◆ **Metin bölümü**:
Yeni yılın ilk yazısı. Herşeye
rağmen 2014’ün Türkiye için istikrarlı, demokrasinin ve barışın gelişeceği,
refahın artacağı bir yıl olmasını dileyelim. Ama gidişat malum. İktidar
partisinin inanmış destekçilerini bir yana bırakırsak herkesin sorduğu soruyu
sanırım basitçe şöyle formüle edebiliriz: Türkiye nereye gidiyor? Zor soru. Son
yazımda siyasal belirsizliğin had safhada olduğunu belirtmiştim.
Sayın Başbakanın nereye
götürmek istediği belli. Güçül bir başkanlık sisteminde başkan olmak ve
Türkiye’yi inandığı gibi, bildiği gibi yönetmek istiyor. Bunun için yüzde 50 oy
oranını korumak amacıyla seçmenlerini son yolsuzluk skandalını iktidarını
devirmeye yönelik dış güçler ile yerli işbirlikçilerinin bir komplosu olduğuna
inandırmaya çalışıyor. Daha vahimi, gizli yürütülmesi elzem olan soruşturmaları
ve yargı sürecini kontrol altına almaya çalışıyor. Dahası, son derece tehlikeli
bir söylemi benimsemiş durumda: İstiklal savaşından, vatan hainlerinden söz
ediyor.
İlginç bir araştırma
İşin içinden nasıl
çıkılacağını doğrusu kestiremiyorum. Ama şundan eminim: Tünelin ucunda ışığı
görebilmemiz için 30 Mart kritik bir dönüm noktası olacak. Haziran 2011’de
iktidar partisinin kazandağı yüzde 50 desteğin sayın Başbakanın tek adam
tutkusunu kamçıladığı kanaatindeyim. Oysa yüzde 50’nin verdiği güç çok daha
farklı bir yönde kullanılabilirdi. Artık iktidar partisinin oy oranında esaslı
bir düşüş şart oldu.Tehlikeli gidişatı ancak seçmen durdurabilir. Bunun için
AKP’ye destek veren ama partinin demir çekirdeği içinde yer almayan seçemlerin
yapacağı uyarı hayati öneme haiz.
Bu mümkün mü? Yolsuzluk
soruşturmaları, vahim iddialar, iktidarın anti demokratik girişimleri tarafsız
seçmeni nasıl etkilyecek? Bu sorulara yanıt ararken çok ilginç bir araştırma
keşfettim. Bu araştırmanın bulguları bize ışık tutabilir. Newyork
Üniversitesin’den Joshua Tucker adlı bir siyaset bilimci Electoral Review adlı
derginin 2013 Eylül sayısında bir makele yayınlamış:”Ekonomi, yolsuzluk ve oy:
İsveç ve Moldova’dan deneysel bulgular”. Tucker şu soruya yanıt arıyor:
Yolsuzluğa karşı duyarlılığın yüksek olduğu bir ülke ile düşük olduğu bir
ülkede seçmen ciddi yolsuzluk iddialarının varlığında ekonomik gidişata bağlı
olarak nasıl davranır?

◆ **Görev 1**:
Kayıtların başından "bar-2015 is located" ifadesinin geçtiği satıra kadar olan kısmı, iki uç da dahil, "particular element" yerine "specific element" koyarak yeniden yazın. Başka hiçbir şeyi değiştirmeyin.

Saklanan kayıtlar:
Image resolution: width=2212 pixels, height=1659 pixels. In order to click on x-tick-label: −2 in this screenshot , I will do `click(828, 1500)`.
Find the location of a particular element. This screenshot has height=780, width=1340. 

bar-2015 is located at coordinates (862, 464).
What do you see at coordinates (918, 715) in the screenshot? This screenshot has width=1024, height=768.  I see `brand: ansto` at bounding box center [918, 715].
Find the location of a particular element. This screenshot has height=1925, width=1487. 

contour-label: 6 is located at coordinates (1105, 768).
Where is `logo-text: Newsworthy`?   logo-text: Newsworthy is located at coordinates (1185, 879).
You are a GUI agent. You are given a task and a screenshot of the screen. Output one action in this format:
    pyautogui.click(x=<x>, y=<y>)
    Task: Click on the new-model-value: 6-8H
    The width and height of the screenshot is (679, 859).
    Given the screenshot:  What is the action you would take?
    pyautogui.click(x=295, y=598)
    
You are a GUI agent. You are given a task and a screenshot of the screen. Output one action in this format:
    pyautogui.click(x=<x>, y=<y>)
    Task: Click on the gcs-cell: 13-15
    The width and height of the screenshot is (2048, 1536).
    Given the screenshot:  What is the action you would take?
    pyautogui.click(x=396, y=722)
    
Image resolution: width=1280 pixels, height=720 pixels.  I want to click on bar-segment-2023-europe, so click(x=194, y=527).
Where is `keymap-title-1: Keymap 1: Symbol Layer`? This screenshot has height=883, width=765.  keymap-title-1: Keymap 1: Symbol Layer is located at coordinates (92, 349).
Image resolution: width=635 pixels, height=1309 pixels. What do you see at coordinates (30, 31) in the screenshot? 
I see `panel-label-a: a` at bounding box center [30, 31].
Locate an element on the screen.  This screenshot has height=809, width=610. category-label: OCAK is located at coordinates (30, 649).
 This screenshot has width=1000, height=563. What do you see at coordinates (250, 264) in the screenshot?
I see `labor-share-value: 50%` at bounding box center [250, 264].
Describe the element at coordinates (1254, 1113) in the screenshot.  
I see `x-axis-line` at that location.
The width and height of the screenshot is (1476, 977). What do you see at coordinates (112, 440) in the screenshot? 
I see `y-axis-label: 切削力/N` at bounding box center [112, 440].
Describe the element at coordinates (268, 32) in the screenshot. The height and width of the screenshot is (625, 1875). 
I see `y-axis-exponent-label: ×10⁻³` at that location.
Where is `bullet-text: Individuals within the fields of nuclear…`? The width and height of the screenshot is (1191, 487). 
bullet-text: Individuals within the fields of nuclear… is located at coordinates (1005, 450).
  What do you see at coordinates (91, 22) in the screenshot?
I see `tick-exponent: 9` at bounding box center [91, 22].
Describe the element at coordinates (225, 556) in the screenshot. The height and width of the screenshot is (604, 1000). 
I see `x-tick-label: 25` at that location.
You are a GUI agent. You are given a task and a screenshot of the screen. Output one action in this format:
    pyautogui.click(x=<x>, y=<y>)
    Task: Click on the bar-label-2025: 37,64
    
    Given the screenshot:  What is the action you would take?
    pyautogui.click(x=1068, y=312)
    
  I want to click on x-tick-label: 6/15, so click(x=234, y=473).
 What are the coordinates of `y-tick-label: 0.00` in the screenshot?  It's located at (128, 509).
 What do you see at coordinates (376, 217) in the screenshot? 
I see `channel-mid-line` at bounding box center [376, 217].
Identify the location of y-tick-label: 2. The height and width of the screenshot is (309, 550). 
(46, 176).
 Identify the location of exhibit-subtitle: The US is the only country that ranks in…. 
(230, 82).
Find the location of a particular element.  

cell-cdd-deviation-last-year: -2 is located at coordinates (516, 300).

◆ **Görev 2**:
Türkiye'nin gidişatını ele alan yazıya göre şu soruları cevaplayın:
(a) Yazar hangi tarihin kritik bir dönüm noktası olacağını söylüyor?
(b) Joshua Tucker'ın makalesi hangi derginin hangi sayısında yayımlanmış?
(c) Makale hangi iki ülkeden elde edilen deneysel bulguları ele alıyor?

◆ **Cevap 1**:
Image resolution: width=2212 pixels, height=1659 pixels. In order to click on x-tick-label: −2 in this screenshot , I will do `click(828, 1500)`.
Find the location of a specific element. This screenshot has height=780, width=1340. 

bar-2015 is located at coordinates (862, 464).

◆ **Cevap 2**:
(a) 30 Mart.
(b) Electoral Review dergisinin 2013 Eylül sayısında.
(c) İsveç ve Moldova.